• BRIEF: Looking at the entries below, state how many lines contain the word "Magnolia". Give the number alone.

#### AVAILABLE DATA

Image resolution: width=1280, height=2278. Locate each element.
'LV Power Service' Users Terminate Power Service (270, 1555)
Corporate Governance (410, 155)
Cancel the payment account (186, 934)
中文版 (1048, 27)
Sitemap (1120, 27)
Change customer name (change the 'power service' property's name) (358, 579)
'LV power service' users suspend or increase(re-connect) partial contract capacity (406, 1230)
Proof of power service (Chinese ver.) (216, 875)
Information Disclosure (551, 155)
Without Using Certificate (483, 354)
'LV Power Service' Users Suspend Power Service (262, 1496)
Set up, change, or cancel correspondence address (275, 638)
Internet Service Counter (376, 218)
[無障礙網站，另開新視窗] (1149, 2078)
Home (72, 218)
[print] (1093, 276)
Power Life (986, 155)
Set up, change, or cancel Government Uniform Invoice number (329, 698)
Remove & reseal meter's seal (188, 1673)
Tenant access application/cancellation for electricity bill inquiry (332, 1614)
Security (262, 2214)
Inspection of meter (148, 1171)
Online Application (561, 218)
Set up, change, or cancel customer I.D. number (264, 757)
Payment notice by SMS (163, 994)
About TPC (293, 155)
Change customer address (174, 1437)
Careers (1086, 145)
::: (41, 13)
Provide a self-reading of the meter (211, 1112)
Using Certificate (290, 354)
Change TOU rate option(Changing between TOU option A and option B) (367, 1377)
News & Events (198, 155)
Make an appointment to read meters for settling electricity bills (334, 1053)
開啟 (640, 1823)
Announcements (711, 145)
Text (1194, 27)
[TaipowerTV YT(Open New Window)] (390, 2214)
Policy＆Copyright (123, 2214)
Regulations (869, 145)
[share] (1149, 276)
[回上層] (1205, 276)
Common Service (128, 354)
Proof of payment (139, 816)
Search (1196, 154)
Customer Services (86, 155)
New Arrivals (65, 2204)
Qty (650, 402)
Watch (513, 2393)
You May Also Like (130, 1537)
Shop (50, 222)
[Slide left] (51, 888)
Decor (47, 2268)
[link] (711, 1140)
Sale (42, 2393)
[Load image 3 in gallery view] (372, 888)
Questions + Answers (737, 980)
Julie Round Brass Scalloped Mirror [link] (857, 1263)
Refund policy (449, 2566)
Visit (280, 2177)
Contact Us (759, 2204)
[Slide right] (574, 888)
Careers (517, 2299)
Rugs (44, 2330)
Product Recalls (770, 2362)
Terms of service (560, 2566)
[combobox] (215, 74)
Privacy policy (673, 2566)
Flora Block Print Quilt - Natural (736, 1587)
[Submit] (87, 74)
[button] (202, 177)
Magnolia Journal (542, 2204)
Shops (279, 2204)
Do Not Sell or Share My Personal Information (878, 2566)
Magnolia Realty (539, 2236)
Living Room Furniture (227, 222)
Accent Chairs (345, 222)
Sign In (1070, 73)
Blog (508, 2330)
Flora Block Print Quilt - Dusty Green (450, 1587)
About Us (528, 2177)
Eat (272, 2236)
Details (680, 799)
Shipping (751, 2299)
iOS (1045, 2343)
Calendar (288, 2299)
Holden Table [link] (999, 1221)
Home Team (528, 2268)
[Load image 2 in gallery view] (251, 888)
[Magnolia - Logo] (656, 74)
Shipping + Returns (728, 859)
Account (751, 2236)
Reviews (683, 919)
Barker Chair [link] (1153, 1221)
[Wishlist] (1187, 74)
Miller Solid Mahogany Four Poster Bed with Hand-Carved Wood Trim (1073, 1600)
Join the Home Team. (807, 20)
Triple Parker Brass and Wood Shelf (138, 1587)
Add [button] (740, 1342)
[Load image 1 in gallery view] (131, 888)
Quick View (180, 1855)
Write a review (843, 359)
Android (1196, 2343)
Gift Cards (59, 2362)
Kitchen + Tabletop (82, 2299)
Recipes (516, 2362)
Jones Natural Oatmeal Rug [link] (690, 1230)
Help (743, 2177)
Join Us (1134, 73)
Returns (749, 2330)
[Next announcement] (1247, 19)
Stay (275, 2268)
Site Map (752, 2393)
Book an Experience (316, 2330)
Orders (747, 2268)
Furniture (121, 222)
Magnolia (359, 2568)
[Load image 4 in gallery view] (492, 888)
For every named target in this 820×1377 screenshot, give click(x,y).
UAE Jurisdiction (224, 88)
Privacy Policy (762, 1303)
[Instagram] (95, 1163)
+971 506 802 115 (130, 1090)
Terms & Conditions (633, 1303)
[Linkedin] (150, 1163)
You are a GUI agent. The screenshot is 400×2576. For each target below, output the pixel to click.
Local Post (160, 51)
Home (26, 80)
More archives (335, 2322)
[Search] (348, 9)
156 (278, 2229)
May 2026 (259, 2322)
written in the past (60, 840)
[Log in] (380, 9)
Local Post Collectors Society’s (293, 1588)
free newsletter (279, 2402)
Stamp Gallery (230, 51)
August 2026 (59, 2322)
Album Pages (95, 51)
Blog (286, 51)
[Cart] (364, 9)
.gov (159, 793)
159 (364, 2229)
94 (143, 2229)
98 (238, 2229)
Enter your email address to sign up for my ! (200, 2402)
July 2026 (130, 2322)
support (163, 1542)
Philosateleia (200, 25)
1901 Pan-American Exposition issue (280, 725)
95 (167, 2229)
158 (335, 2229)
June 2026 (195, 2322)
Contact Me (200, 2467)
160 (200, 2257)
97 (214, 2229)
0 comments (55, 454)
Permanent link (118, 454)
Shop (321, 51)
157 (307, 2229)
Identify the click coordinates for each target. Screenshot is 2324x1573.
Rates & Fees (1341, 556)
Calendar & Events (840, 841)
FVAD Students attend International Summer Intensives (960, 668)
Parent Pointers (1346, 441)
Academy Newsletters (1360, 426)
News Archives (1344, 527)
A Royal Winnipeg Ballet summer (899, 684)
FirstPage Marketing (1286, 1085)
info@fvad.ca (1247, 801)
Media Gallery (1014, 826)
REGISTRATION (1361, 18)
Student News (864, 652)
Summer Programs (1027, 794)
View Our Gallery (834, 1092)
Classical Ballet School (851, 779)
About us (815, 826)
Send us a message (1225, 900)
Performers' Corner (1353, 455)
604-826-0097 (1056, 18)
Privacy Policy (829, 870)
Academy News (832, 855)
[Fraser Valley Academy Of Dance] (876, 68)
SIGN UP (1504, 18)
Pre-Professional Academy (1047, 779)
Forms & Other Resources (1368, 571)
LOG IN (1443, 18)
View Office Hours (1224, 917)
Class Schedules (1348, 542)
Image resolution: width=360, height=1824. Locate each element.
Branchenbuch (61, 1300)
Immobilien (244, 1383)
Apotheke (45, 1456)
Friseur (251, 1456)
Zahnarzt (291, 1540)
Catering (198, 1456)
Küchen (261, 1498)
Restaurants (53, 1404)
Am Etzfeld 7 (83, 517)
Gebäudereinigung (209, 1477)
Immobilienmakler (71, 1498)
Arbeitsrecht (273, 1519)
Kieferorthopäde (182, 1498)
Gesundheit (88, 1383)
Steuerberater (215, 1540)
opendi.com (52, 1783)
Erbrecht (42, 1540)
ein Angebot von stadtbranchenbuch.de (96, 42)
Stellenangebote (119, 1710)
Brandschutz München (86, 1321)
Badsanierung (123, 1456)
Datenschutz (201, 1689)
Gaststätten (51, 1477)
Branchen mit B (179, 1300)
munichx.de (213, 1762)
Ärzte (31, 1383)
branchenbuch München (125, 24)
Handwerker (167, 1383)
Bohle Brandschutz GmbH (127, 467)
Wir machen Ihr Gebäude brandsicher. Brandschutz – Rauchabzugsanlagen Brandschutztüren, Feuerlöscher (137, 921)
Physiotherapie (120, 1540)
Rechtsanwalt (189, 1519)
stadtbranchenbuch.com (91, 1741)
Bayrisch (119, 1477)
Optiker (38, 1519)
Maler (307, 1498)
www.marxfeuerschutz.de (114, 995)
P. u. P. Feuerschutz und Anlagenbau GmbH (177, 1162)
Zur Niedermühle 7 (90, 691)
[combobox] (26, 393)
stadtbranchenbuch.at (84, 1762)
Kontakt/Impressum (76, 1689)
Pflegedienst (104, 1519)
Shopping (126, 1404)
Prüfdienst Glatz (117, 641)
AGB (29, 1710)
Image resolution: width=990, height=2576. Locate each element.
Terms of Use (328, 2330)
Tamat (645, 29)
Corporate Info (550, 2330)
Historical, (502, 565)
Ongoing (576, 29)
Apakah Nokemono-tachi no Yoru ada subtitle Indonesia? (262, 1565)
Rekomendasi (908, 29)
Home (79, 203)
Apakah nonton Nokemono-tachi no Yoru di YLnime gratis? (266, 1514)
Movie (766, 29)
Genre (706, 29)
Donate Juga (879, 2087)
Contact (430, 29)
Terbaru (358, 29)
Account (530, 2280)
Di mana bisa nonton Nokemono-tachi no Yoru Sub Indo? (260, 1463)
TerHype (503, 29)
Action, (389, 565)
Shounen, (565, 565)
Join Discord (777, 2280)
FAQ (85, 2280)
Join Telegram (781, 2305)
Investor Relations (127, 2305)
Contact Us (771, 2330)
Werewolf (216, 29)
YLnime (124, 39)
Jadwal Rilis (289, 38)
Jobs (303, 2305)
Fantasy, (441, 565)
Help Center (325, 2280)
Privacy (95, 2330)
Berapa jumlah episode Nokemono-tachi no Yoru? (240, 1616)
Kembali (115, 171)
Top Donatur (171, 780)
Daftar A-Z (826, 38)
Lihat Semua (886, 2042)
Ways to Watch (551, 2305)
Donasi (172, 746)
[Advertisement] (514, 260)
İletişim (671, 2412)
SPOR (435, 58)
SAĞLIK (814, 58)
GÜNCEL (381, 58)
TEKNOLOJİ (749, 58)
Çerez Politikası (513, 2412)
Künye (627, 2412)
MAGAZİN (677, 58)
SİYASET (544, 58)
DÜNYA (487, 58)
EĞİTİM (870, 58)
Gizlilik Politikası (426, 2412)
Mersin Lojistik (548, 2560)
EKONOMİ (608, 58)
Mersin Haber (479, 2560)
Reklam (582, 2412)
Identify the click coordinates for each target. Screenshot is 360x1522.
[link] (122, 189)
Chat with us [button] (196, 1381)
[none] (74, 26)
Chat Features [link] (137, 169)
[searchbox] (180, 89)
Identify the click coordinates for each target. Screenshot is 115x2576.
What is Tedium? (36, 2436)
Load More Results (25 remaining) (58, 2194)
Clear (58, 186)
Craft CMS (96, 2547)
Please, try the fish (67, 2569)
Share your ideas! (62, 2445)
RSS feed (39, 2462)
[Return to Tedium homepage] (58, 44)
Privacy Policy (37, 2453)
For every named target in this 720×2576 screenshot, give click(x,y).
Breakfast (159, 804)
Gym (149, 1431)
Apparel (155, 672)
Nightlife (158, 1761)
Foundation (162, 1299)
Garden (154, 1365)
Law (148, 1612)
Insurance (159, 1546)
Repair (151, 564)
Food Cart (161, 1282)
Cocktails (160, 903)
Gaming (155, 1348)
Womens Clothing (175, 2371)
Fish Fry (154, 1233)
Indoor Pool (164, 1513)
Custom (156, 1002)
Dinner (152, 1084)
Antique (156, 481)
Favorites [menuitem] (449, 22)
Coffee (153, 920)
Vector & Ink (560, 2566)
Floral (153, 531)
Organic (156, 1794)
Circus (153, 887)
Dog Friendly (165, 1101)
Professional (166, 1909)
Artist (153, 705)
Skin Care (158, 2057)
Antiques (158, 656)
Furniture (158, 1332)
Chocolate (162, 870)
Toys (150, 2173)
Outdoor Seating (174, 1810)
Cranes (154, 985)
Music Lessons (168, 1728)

########

• EXERCISE RESULT: 4